Actions and personality, east and west
People in different cultures make different assumptions about the people around them, according to an upcoming study published in Psychological Science, a journal of the Association for Psychological Science. The researchers studied the brain waves of people with Caucasian and Asian backgrounds and found that cultural differences in how we think about other people are embedded deep in our minds. Cultural differences are evident very deep in the brain, challenging a commonsense notion that culture is skin deep.
For decades, psychologists believed that it's natural for humans to see behaviors and automatically link them to personality. "For example, when you see somebody giving a seat to an old man in a train, you might jump to the conclusion that that person is very nice and kind," says Shinobu Kitayama, of the University of Michigan. He co wrote the new study with Jinkyung Na. "But the behavior may be motivated by some other things. For example, maybe his boss at work may be in that same train, or there might be very strong social norms" that led to the younger man giving up his seat.
Past research has found that Americans are more likely to assume the person is nice, while Asians are more likely to consider social factors. Psychologists explained this by saying that making the assumption about personality is automatic; everybody does it, but Asians continue on from there, taking the second step of considering social factors.

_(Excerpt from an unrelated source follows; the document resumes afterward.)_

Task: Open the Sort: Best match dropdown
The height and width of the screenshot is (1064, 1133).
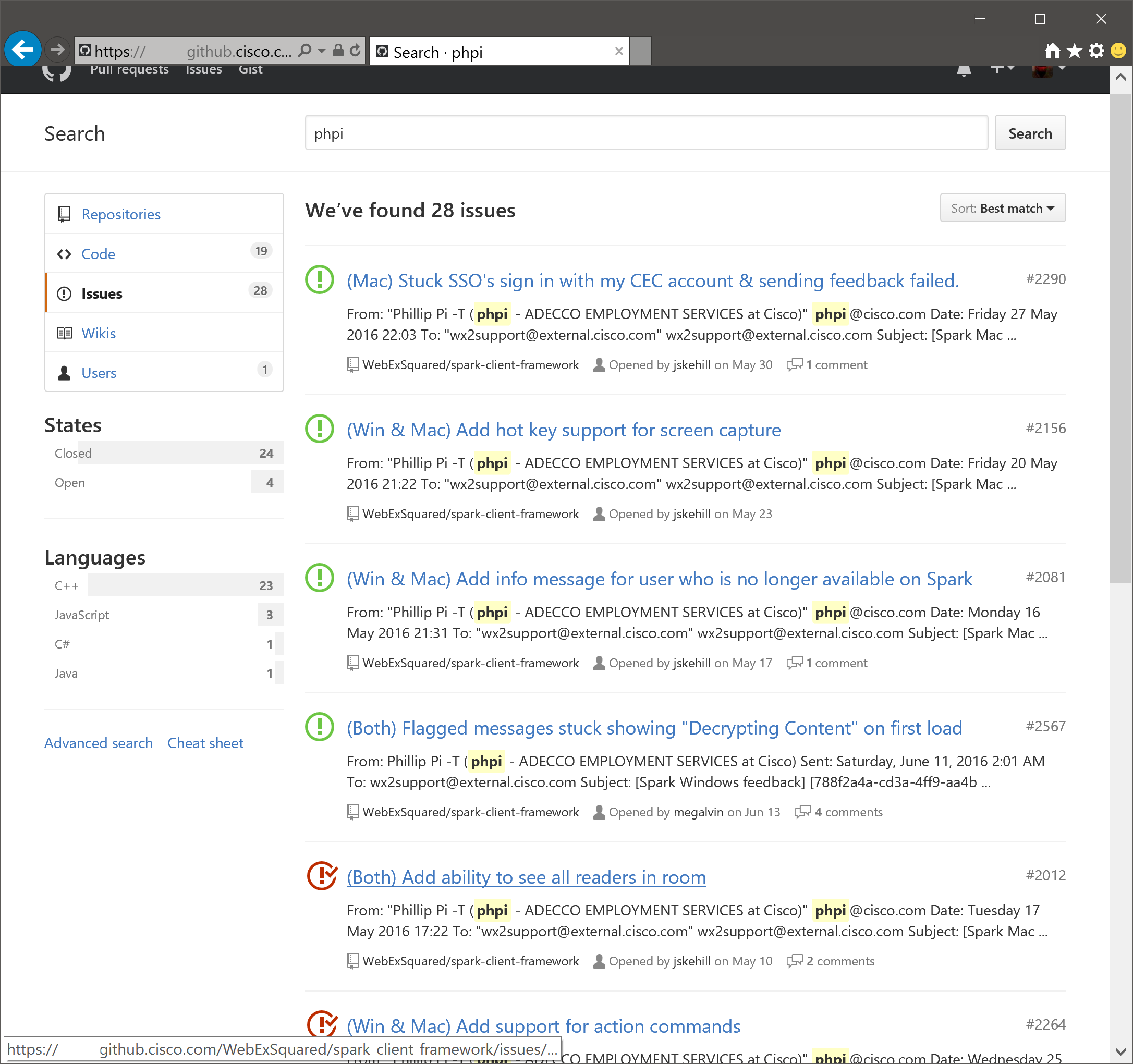Action: tap(1002, 208)
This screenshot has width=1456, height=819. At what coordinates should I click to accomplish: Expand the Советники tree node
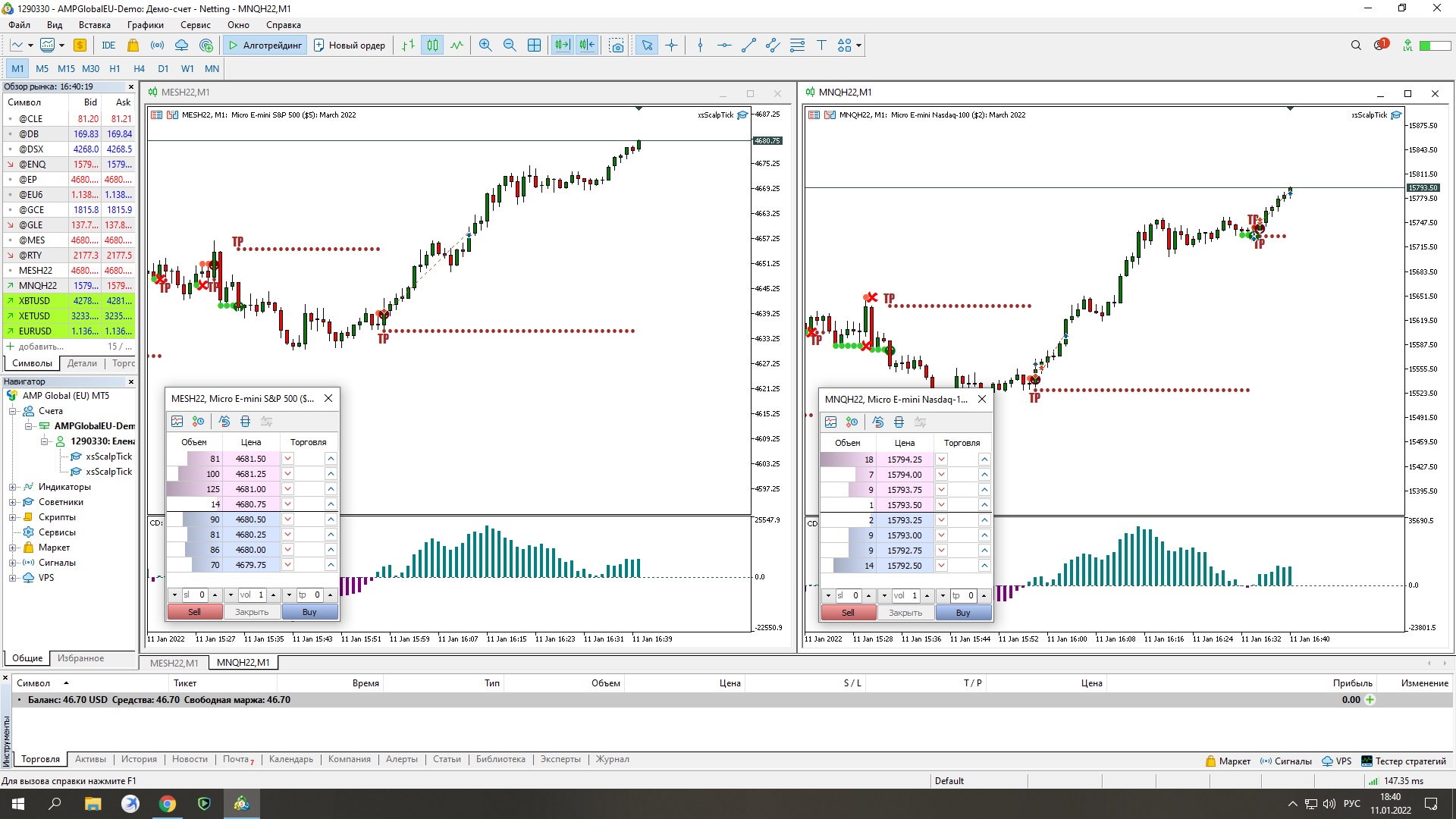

But Kitayama and Na found differently. In their study, they had European-American and Asian-American students do an exercise in which they were told to memorize faces and behaviors. For example, they might see a woman's face and read that Julie checks the fire alarms every night before bed. In a second phase of the experiment, the researchers found evidence that European-Americans had made an inference about Julie's personality during the first memory task, while Asian-Americans had not.
One way they did this was actually measuring participants' brain wave patterns. For example, if a European-American had seen the information above and later was shown Julie's face, immediately followed by personality traits, such as courageous or brave, that clearly go against the traits implied by her behavior, a particular flash of brain activity would happen within a split second, demonstrating "surprise." But in Asian-Americans, such a brain activity didn't happen because they hadn't assumed from Julie's behavior that she was cautious or neurotic.
This shows that there are real cultural differences in how people perceive others, Kitayama says. "It isn't just a matter of intentional deliberate effort, but the immediate response to somebody's behavior appears to be very different."
"We often feel that culture is like clothes; you strip them off, and we are all humans," Kitayama says. "There's some truth to that, but studies like this begin to demonstrate that culture can go much deeper. What appears to be a natural being, or a human mind, may be culturally shaped or formed."